The minority rule seems to be that the mortgage cannot resell the property, although the first sale is invalid and is upon the ground that upon the execution of a trust deed or mortgage the legal title passes to the trustee or mortgagee, and that any conveyance conveys his legal title, and that he retains no title which he can convey on a resale of the premises.

"The majority rule is that where the trustee named in a trust deed or mortgage, with a power of sale, has made an invalid sale of the property conveyed to him in the trust deed or mortgage, he may resell the property in accordance with the provisions thereof. Thus, in a case where in it appeared that a sale of property by a trustee in a trust deed had been set aside by a court of equity on account of the insufficiency of the description of the property in the notice of sale, and that the trustee had resold the property, the Court held that the resale was valid, and that it was not necessary to obtain an order of the court therefor." 19 Rawle C. L., 620. *23

Our Court has adopted the majority rule. Brett v. Davenport, 151 N.C. 56.

The case of Reeside v. Peter, 35 Md. 221, is directly in point. In this case the Court says: "On a former appeal between the same parties,33 Md. 120, a previous sale made by the trustee was set aside on the ground that the property was not sufficiently described or designated in the public notice of sale given by the trustee; and the cause was remanded in order that the property might be resold, and the necessary steps taken in the court below for that purpose, in conformity with the opinion of this Court. The trustee thereupon proceeded to advertise the property again for sale, under the power contained in the deed, and the sale was made on 24 August, 1870, and a report thereof made to the Circuit Court. . . . . . . . . . . .

"The first objection has been mainly relied upon in this Court. It rests upon the ground that it was necessary, after the case had been remanded, for the Circuit Court to pass an order directing a resale of the property, and that the trustee had no power to sell without such order.

"In our opinion, such order was not necessary; the power to sell was conferred upon the trustee by the terms of the deed, and no previous order of the court is necessary to enable the trustee to exercise it.
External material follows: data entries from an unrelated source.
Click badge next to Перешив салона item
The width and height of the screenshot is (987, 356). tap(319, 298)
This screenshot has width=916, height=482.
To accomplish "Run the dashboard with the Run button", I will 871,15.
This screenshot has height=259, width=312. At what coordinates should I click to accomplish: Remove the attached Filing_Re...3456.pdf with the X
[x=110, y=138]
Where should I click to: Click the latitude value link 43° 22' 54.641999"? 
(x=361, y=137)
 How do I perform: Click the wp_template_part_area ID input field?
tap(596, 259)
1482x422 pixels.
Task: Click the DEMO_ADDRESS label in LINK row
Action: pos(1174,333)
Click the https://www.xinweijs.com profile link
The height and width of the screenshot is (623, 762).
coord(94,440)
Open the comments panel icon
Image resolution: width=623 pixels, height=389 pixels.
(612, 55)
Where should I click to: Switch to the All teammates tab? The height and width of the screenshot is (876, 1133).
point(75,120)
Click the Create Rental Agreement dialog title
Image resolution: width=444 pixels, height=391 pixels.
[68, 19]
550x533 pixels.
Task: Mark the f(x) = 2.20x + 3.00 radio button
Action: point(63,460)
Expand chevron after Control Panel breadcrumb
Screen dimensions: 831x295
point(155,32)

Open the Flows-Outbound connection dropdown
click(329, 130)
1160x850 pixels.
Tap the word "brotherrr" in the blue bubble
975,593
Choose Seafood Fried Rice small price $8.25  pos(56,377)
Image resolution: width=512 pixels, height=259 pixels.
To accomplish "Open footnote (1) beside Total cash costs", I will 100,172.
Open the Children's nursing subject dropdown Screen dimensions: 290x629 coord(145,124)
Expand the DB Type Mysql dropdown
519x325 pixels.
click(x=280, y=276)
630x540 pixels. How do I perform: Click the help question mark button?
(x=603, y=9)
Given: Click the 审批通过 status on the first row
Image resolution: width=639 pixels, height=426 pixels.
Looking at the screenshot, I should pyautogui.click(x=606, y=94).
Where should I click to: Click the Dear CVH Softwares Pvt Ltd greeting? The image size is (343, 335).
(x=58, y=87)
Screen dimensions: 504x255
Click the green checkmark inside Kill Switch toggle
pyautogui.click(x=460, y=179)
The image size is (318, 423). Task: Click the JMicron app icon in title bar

"In the former appeal, this Court considered the instrument as a deed of trust and not as a mortgage. Even if it be treated, however, as a mortgage coming within the provisions of the Code, article 64, and it be conceded that, after the sale had been set aside, the case came within the operation of the 9th section of that article, still we do not understand the terms of that section as mandatory, requiring that a resale shall be ordered by the court. It would certainly be a safer and better practice to obtain such order; but the resale would not be invalid without it, nor is the want of it a good ground for setting the sale aside, if it be fairly made and free from objection on other accounts. The power to sell in this case is not derived from the court, but from the deed; and as it may be exercised in the first instance, and the property sold without the court's order, so it may be resold without such order, where the first sale has been set aside."

We therefore conclude that his Honor held correctly that the plaintiff is the owner of the land in controversy.